Suffice to say, the backdrop is the sunlit Caribbean; cerulean skies, emerald seas, golden beaches, the lot. Must have been a trial to shoot. "It
was quite hard work to be honest," says Bloom. "People think if you go to these exotic locations it is amazing, but it's often quite
grueling. You don't
have many of the creature comforts."
Knightley, who has the frothy confidence only flawless looks and being a bit posh gives you, sees things differently.
"I went into work every day on a speedboat," she grins, "and got onto a big old 17th century ship and sailed 26 miles which, I have to say, isn't too bad. It could be a lot worse than the Caribbean."
One of the most gratifying elements of the movie the is robust, semi-cynical, can-do persona granted to
damsel Elisabeth Swann. She spends most of the time getting on with things while the idiot heroes dither, usually to the tune of her exasperated namtra: "bloody pirates!"
"She's not like me at all," Knightley asserts unconvincingly. "She is feisty, she is fun and I am neither of those.
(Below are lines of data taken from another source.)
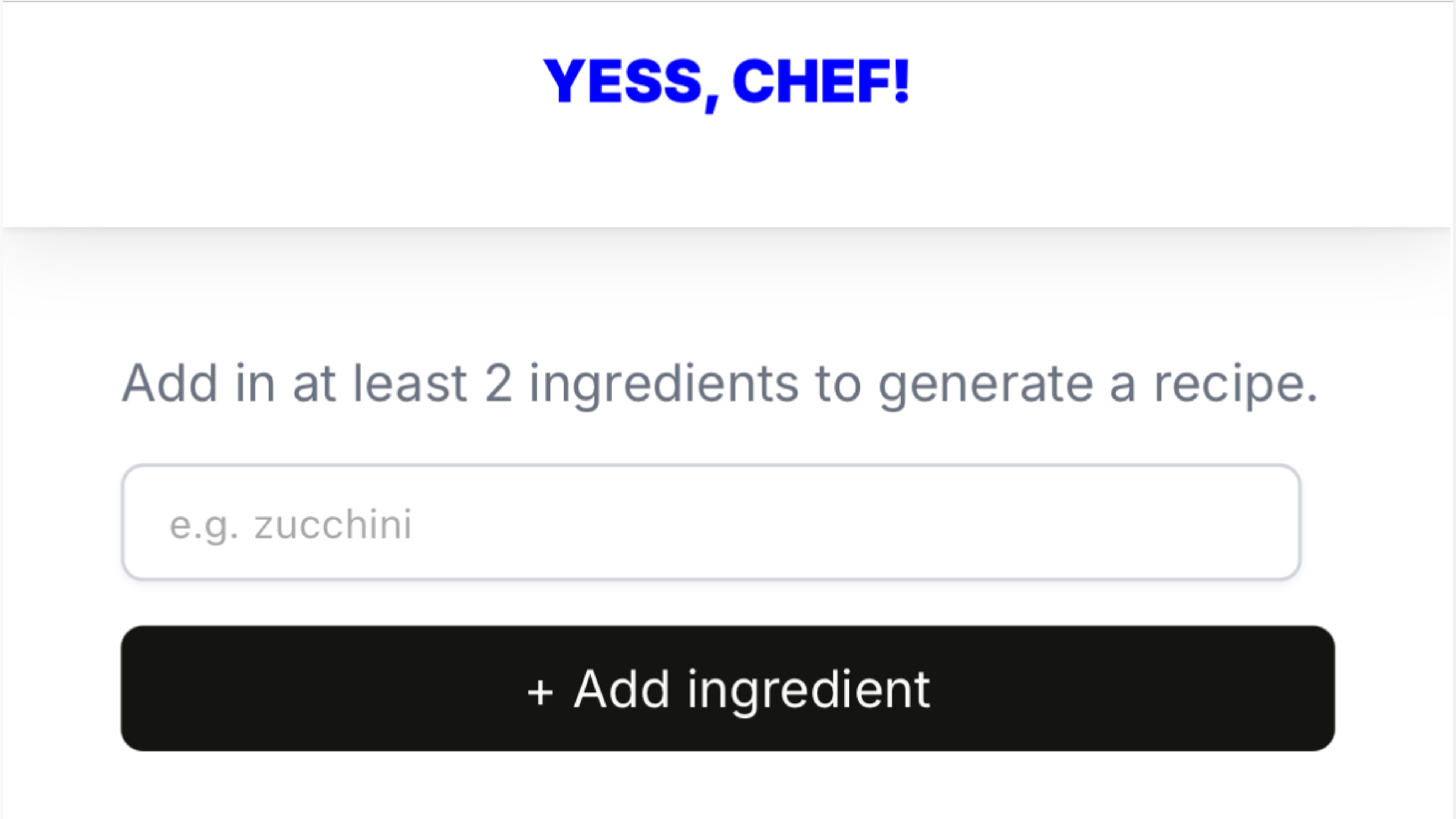Click the + Add ingredient button
Image resolution: width=1456 pixels, height=819 pixels.
point(727,688)
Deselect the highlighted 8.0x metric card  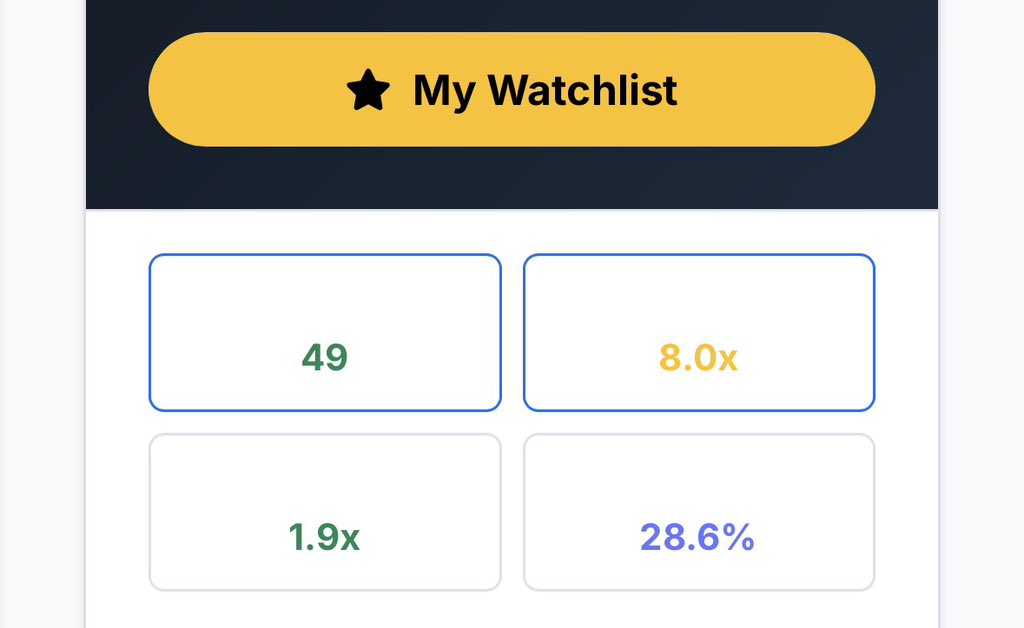coord(699,332)
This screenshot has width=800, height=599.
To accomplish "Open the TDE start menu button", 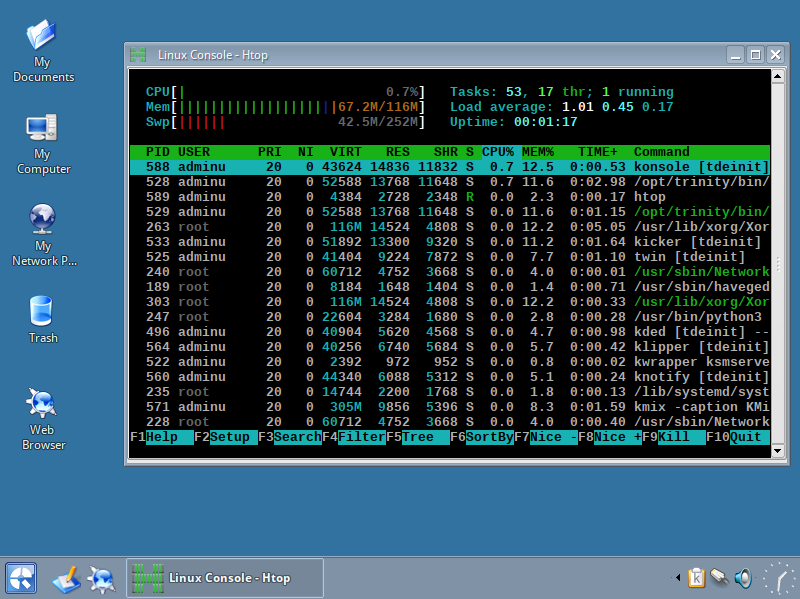I will [x=21, y=578].
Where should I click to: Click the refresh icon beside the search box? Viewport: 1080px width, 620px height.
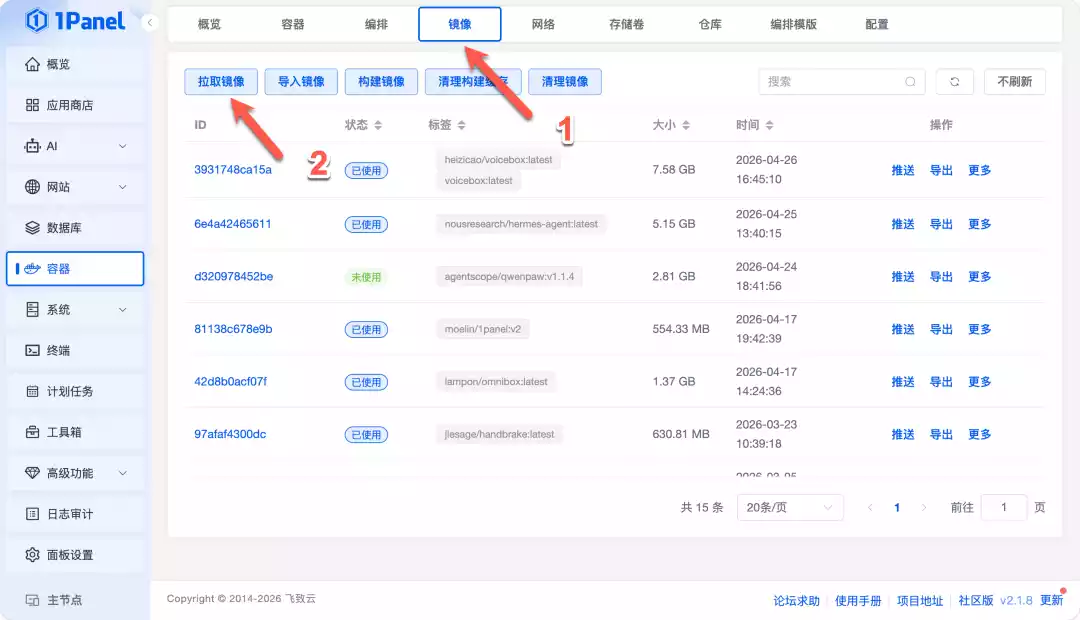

She is courageous and I'm not. I suppose she is English - I'm English.
The part also required plenty of leaping, dangling and whacking bad guys with frying pans. while the boys farted about at
swashbuckling school, she was in the thick of things. Mostly, without the aid of a stunt double. "That was strange for me because I am really lazy and it is
really hard for me to get off my arse. It was all so spur of the moment: 'Isn't it a good idea if you hit a guy over a head with a pole?' I didn't really have the chance to think about it much before I did it."
Elizabeth does get to kiss Orlando though, which can't be bad. Knightley waves away such an unprofessional suggestion and sighs (this has been the constant question since she began the promotional barrage). "He's a sweetheart. We got on really well. Yet, we only had, like, three or four scenes together. We are in love, but I get taken by pirates. Think about it!
Then who has to come to rescue me? Hello..."
And where does she stand on Johnny Depp? "No, he was never my thang," she retorts. "I wasn't head-over-heels, which is a good job. He's not bad-looking though is he?"
Which brings us, full sweep, back to Captain Jack. If Pirates is as big a hit as it deserves to be, then Johnny Depp may well have unwittingly lifted himself into franchise territory. The idea, of course, makes his eyes glaze over. That was never the point. "I'm still too dumb to make choices just because it is going to be
successful. In terms of this being a giant production, I still chose it the same way I choose other
films. I really saw something in the character I could do something with."
The proof of the pudding has come pretty close to home. Depp's four year-old daughter, Lily-Rose, has been watching the
Pirates trailer on loop, as long as daddy is available to punch rewind. "It's funny," he admits, as if it has just occurred to him.
"She knows that mummy (Vanessa Paradis) is a singer. But she actually think that her daddy is a pirate" Yo ho ho.